Would such a reform benefit the “traffic light” coalition?

No, the general government debt level is currently still over 63%. Such a reform should not serve as a means to plaster over acute financing problems, either; it should instead enhance the budgetary rules in a future-proof manner. And I would like to emphasise this: the debt brake is not a brake on public investment. We must first use the funds made available. This is because, to a degree, existing funds have simply not been drawn upon because of roadblocks elsewhere. Such as bureaucracy.

In your proposals for reform, are you thinking of the period from 2028 when the Armed Forces Fund will be exhausted? A loose debt brake would certainly be helpful in that regard.

Our proposal has nothing to do with that. But it is true: in principle, federal government expenditure should also be funded out of its budget. The government and parliament must then decide on budgetary revenue and prioritise expenditure within the scope of the available resources.

Will the Federal Government then have to save on social spending?

It is up to politicians to discuss and decide on priorities. That is their task and their prerogative. 

We would also like to talk about gold …

By all means, the Bundesbank’s gold reserves are the second largest worldwide after those of the United States! We hold 3,353 tonnes. At the end of last year, they were worth just over €200 billion. 

In 2023, the Bundesbank recorded a loss in the billions. Why don’t you sell your gold to offset these? 

That is not on the table. Last year, we released our provisions for general risks and withdrew a substantial chunk from our reserves. We thereby offset losses of €21.6 billion. The losses are likely to gradually diminish over the coming years. They are mainly due to the fact that we have to pay higher interest rates on commercial banks’ deposits with the Bundesbank. At the same time, we still have large holdings of securities from the period of highly accommodative monetary policy, which earn us only a small amount of interest. We will carry forward future negative results on our balance sheet. But we will also make profits again later and use these to offset the loss carryforward. 

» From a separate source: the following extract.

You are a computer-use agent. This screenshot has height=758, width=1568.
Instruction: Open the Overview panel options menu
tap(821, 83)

When will you resume transferring profits to the Federal Minister of Finance? 

Once we have offset the loss carryforward, we will initially replenish our provisions for general risks. I expect that it will be some time yet to come before we can resume distributing profits to the Federal Ministry of Finance. 

The Federal Court of Auditors has reportedly warned that the Federal Government might have to recapitalise the Bundesbank because of the losses. Do you take a similar view?

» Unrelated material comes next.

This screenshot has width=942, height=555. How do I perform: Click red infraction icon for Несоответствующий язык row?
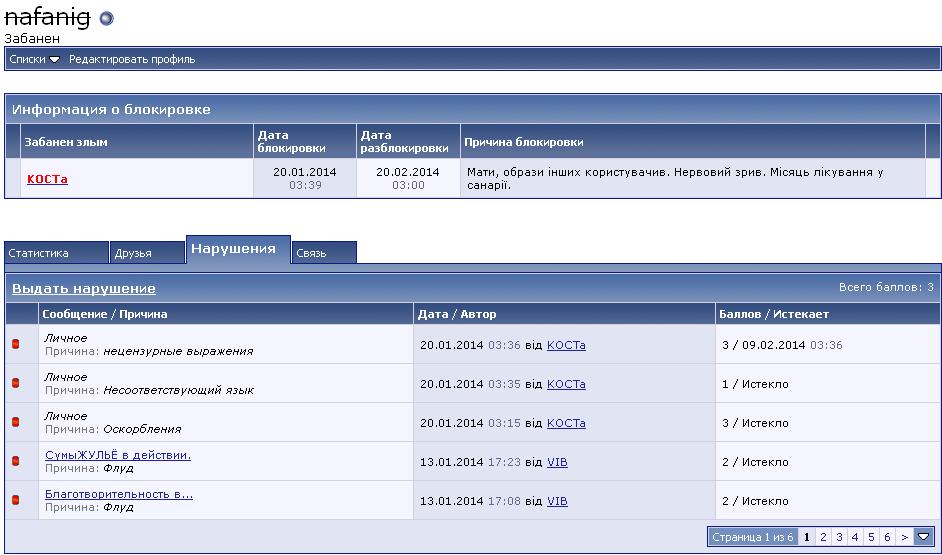click(15, 384)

No, I do not share that view. Our balance sheet is sound, not least because of the gold holdings and revaluation reserves for them. We do not need to be recapitalised. 

Central banks’ losses are commercial banks’ profits. Why does the ECB not require commercial banks to hold higher minimum reserves? The central bank does not have to pay interest on that.

Some time ago, the ECB Governing Council lowered the reserve requirement ratio to one percent. I could also have imagined a larger non-interest-bearing minimum reserve again. However, in my view, this is not an instrument to take profits away from commercial banks, but to ensure that monetary policy is implemented as efficiently as possible. 

Your balance sheet is likely to grow again in the near future. The ECB has decided to hold bonds indefinitely in future and thereby lend commercial banks as much money as they wish. Why are you holding on to these crisis-era instruments? 

First of all, our balance sheet will shrink significantly for a longer period of time still. And quite rightly, too. In recent years, the financial markets have also changed. As a case in point, the regulatory framework conditions for the banking industry have evolved. For example, banks need to hold more liquidity. These changes will be reflected in the new monetary policy framework, and many details have not yet been finalised. Whenever the framework conditions change, we adapt our instruments.